One evening we dined in The Idiot restaurant. How could we not? I expect there are pubs in London named after Dickens’s novels, but can you imagine Pride and Prejudice Café, or Middlemarch Diner? It was a good experience. The décor was suitably writerly and the lighting very low and gloomy. I was disappointed to hear a tourist ask the waitress how it got its odd name.
History in St Petersburg
You expect to find a city’s history written on its buildings: the wide boulevards of Paris that prevented revolutionary activity; Amsterdam defined by its canals; Berlin’s triumphal Brandenburg Gate. Although Moscow was full of monuments to the three great Russian victories (over Napoleon, and Germany in the two world wars) I expected to see and hear more of St Petersburg’s history.
On the face of it St Petersburg wears its history proudly. Its buildings in the centre of St Petersburg still present the city of Peter and Catherine the Greats and the deposed Romanovs. The French influence is everywhere, in the pastel buildings, the wide spaces, the palaces.
This city saw some of Russia’s most significant 20th Century events: the square of the Winter Palace was the scene of the Bloody Sunday Massacre in 1905. A peaceful demonstration of striking workers came to meet the Tsar, and were fired upon at will be the troops. This event lead to the first Russian Duma (parliament) and the beginning of the end of Romanov power. The Palace was stormed by the Bolsheviks in 1917.
The Siege of Leningrad (the name of St Petersburg at that time), we were told, lasted nearly 900 days (8th September 1941 to 27th January 1944) and that most of the centre was destroyed. We were given no idea about the human damage.
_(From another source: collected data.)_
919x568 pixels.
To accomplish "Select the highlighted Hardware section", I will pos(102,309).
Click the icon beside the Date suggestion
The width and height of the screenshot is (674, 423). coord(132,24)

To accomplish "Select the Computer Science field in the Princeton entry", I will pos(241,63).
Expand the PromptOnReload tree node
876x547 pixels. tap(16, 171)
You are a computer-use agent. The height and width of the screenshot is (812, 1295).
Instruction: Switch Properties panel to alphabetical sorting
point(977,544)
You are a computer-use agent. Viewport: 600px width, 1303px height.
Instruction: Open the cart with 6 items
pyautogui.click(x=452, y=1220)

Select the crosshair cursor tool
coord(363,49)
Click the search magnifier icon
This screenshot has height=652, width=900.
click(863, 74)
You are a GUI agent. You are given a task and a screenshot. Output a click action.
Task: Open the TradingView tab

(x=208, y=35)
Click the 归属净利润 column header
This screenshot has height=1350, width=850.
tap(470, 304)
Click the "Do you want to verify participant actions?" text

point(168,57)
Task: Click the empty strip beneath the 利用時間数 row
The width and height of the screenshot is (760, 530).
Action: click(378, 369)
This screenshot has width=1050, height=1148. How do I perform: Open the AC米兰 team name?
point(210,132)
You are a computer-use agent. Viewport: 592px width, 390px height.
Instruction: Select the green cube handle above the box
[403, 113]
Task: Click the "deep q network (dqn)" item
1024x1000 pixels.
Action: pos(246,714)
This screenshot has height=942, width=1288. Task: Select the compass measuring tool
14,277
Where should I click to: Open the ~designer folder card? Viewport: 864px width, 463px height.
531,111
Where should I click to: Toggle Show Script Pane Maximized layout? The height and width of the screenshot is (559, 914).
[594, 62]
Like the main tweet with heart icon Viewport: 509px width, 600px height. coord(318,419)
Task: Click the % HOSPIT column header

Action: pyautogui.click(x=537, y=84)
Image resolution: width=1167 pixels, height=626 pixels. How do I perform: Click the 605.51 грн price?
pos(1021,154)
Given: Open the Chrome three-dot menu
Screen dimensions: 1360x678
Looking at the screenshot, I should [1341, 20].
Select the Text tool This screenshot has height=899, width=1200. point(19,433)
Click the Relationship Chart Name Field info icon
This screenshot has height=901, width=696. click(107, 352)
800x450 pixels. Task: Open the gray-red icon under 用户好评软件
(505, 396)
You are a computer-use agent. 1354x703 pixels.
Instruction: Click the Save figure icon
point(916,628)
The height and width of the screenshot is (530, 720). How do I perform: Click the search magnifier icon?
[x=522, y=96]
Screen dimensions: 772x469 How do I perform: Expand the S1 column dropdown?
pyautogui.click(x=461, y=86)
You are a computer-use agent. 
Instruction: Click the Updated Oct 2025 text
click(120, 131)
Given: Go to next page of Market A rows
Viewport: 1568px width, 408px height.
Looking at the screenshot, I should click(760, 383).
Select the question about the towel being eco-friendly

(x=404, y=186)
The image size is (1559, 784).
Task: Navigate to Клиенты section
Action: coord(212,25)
Despite huge destruction the city was reconstructed and rebuilt within three years rather than modernised. So all those marzipan buildings are reconstructions?
The façade of St Petersburg presents a very modern European city then, a reconstruction where the difficult events of the 20th Century are laid aside. There is more people’s history in the novels I read.
- The Ice Road by Gillian Slovo
The Ice Road is more than 500 pages long, and covers the story of several characters, told with different voices and points of view, from the early ‘30s to end of the siege of Leningrad. It follows their lives through the pogroms of Stalin and the fear that followed, including the outbreak of war and the siege. Their stories interweave as characters influence the outcomes of each others’ lives.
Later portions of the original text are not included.